Summary: DeFi leverage at 38% – Borrowers hold on despite $13B outflows: Binance report

Published: 7 days and 8 hours ago
Based on article from AMBCrypto

The Resurgence of High Leverage in the DeFi Ecosystem

A recent report from Binance highlights a concerning shift in the Decentralized Finance (DeFi) landscape, where the on-chain leverage ratio has surged to approximately 38%. This figure mirrors the highly speculative market conditions last seen during the 2021 bull run, suggesting that the amount of debt within the system is exceptionally high relative to its current size. While such a spike often implies aggressive borrowing, the current situation is driven by a more complex set of market dynamics involving shrinking collateral and persistent risk.

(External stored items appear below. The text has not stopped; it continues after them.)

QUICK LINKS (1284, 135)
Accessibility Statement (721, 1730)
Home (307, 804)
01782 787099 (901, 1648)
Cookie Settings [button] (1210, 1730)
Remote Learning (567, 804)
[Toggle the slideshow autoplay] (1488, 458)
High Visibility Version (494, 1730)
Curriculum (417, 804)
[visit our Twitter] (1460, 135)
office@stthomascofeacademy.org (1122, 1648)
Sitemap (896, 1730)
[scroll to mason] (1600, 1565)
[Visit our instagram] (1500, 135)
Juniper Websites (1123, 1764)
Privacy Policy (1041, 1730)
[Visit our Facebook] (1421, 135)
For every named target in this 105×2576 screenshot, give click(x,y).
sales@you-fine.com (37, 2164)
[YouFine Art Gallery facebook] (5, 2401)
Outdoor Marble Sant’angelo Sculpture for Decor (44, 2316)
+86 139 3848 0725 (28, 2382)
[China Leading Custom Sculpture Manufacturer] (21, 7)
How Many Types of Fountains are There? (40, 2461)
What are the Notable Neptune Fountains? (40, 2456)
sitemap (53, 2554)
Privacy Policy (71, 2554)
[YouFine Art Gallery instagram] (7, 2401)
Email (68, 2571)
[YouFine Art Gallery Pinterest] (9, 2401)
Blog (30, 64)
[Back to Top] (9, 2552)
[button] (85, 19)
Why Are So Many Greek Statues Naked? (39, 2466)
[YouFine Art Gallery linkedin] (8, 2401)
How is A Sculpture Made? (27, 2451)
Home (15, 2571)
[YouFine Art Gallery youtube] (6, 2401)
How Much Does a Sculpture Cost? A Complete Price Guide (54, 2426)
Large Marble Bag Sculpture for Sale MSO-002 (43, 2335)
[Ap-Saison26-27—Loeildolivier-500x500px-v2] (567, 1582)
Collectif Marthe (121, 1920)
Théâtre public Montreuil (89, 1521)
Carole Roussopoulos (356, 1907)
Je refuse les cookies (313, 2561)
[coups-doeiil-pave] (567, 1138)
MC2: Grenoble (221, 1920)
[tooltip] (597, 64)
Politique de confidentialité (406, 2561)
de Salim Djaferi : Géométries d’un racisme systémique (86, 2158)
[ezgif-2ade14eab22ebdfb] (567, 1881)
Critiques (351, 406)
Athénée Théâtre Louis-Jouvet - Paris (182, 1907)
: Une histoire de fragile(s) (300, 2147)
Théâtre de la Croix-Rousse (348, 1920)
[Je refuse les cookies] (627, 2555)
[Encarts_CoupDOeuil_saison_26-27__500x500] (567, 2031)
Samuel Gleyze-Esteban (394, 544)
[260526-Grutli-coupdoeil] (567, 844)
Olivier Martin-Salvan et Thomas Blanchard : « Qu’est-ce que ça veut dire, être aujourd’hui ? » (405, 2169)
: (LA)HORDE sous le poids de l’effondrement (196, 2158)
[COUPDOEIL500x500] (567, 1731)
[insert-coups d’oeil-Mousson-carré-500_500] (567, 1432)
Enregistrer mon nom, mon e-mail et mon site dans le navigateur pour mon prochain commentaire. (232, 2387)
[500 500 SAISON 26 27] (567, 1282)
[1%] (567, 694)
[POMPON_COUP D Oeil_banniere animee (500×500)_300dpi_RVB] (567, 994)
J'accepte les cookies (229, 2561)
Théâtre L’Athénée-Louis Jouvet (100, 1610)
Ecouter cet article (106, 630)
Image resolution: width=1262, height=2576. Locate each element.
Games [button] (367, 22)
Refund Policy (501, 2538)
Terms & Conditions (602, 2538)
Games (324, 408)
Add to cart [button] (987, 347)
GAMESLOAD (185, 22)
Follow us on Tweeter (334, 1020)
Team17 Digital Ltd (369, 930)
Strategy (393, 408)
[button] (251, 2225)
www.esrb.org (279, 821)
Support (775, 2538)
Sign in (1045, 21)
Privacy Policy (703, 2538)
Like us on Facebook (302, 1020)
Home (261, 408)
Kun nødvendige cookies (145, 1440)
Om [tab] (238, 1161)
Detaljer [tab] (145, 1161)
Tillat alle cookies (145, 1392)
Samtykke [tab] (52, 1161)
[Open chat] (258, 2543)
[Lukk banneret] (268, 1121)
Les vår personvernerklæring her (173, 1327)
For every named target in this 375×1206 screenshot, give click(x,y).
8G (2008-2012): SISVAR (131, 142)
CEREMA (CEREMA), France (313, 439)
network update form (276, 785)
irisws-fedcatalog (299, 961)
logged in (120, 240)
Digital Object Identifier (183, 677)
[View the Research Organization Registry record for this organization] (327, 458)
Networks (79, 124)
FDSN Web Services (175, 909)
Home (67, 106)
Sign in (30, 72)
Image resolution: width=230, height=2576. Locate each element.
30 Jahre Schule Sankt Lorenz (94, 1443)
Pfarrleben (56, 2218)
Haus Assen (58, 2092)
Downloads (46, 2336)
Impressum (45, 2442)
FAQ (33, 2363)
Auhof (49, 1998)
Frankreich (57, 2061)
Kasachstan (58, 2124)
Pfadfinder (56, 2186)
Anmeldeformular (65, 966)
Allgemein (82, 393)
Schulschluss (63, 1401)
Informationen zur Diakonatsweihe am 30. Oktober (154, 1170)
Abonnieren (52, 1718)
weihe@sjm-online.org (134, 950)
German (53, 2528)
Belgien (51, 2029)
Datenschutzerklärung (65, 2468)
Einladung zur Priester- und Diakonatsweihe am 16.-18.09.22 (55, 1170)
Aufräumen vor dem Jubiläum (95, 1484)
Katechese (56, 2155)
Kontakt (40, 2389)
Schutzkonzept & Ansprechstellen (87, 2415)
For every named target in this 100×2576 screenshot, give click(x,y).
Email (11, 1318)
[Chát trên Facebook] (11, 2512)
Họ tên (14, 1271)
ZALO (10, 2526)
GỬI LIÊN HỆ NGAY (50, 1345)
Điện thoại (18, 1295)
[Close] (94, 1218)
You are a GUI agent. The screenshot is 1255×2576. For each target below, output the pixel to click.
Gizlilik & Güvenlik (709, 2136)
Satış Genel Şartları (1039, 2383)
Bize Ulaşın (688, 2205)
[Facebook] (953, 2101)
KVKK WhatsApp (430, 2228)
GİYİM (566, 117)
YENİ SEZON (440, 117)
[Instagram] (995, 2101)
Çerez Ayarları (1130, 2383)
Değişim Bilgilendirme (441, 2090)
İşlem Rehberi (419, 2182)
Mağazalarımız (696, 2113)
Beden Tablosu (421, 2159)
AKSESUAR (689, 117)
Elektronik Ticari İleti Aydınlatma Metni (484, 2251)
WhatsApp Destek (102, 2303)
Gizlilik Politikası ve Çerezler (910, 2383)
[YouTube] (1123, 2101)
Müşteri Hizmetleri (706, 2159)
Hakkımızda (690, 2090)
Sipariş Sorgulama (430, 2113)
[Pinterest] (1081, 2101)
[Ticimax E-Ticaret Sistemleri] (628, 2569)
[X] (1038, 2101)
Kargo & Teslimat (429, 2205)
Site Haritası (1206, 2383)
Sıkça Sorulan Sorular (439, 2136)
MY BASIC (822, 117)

Shrinking Value and the Leverage Trap

The primary driver behind this rising ratio is not necessarily a surge in new loans, but rather a dramatic compression of the Total Value Locked (TVL) across DeFi protocols. As asset prices declined and significant capital withdrawals occurred—fueled by nearly $13 billion in exits following major April exploits—the denominator used to calculate leverage shrank. Consequently, even though borrowing levels haven't increased, the remaining debt now represents a much larger portion of the ecosystem's total value, creating a "leveraged" environment by default.

The Threat of Delayed Deleveraging

Despite the recent market downturn, the expected process of deleveraging—where borrowers close positions to reduce risk—has yet to materialize. Many investors have managed to avoid liquidation thanks to DeFi’s overcollateralization models, while others remain in their positions to pursue arbitrage or yield-generating strategies. This persistence of debt in a weakened market leaves the ecosystem highly vulnerable to forced selling; if asset prices continue to fall, it could trigger a series of liquidation cascades and intense market volatility that the current system may struggle to absorb.